25 décembre 2023

Trains des neiges

 

 Trains des neiges

Le seul vrai train des neiges que j’ai pris dans ma vie est devenu un train fantôme.

C’était en 2014 dans Charlevoix.

Dans ce bon vieux temps-là, à Baie-Saint-Paul, on pouvait prendre le train à l’hôtel La Ferme aller faire du ski au Massif.

On était toute la famille. Le train nous a amené à travers champs, puis a louvoyé entre le fleuve encombré de glace et la montagne encombrée de neige. On a roulé à travers le village de Petite-Rivière-Saint-François. On est descendu à une petite gare plantée au bord du fleuve. On a pris une télécabine de transit. Puis on a gagné le sommet de la montagne par la voie des airs, à bord d’une autre télécabine.

C’était beau. C’était dramatique. C’était une petite aventure. Mais c’était aussi une folie commerciale.

Trop lent, trop cher, trop peu populaire, ce train des neiges-là n’a fait que passer dans notre paysage avant d’en disparaître.

Depuis, quand on rêve prendre un train des neiges au Québec, il faut l’inventer.

La première fois que j’ai essayé, je suis parti de Montréal pour aller à Québec. Début du mois décembre, avec mes skis dans une gaine de transport et tous mes bagages dans un sac à dos. Il faut voyager léger quand on prend un train des neiges.

Arrivé le soir à Québec, j’ai marché jusqu’à mon hôtel avec mon attirail en constant l’ampleur d’un désastre. Une grosse pluie suivie d’un gros frette avait transformé la neige locale en béton glacée.

C’est un des désavantages du train des neiges. Une fois son billet acheté, on ne peut pas renconcer à partir même si on sait qu’on trouvera pas de neige à destination.

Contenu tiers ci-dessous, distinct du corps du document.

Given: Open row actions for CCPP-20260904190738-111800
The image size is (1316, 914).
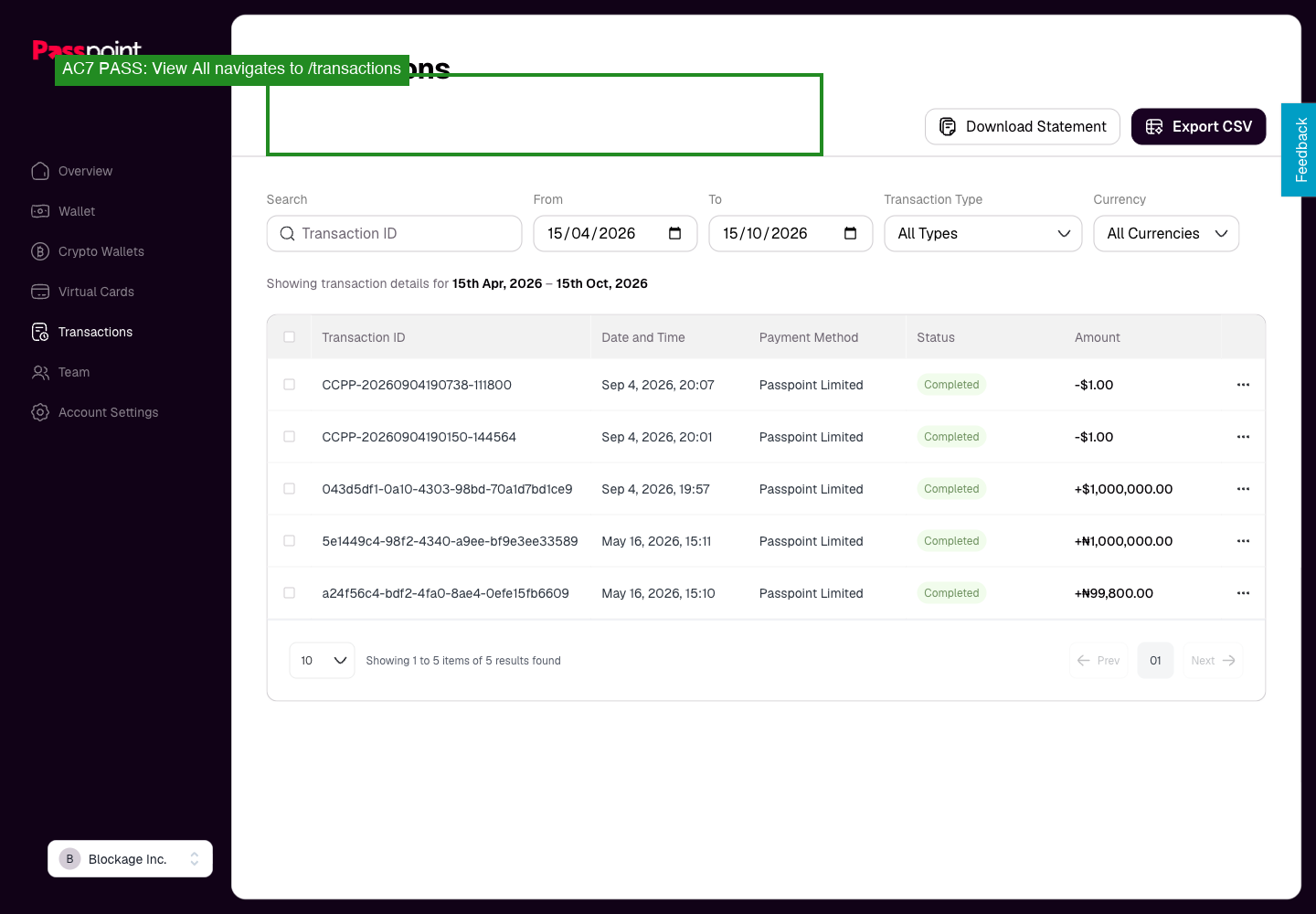Looking at the screenshot, I should [1243, 385].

Le lendemain, donc, pas question d’aller faire du ski de fond sur les plaines d’Abraham comme j’aurais été heureux de le faire s’il y avait eu de la bonne neige en ville.

J’ai plutôt pris un «taxi des neiges» vers Lac-Beauport . Pour aller faire trois heures de ski de descente à la station le Relais.

On était un jour de semaine. J’ai fait du bon ski sur des pistes presque désertes. Puis j’ai attendu très longtemps le taxi qui m’a ramené en ville.

N’empêche, je suis arrivé à temps à la gare. Et je suis reparti de bonne humeur vers Montréal.

Puis mon voyage en train des neiges a viré à la catastrophe.

Non, mon train n’a pas déraillé. C’est plutôt un train de marchandise qui avait déraillé quelque part en Montérégie. Non, ce train-là ne nous barrait pas la route. C’est plutôt un autre train de marchandise bloqué par le premier qui nous empêchait de passer. Pendant une heure. Deux heures!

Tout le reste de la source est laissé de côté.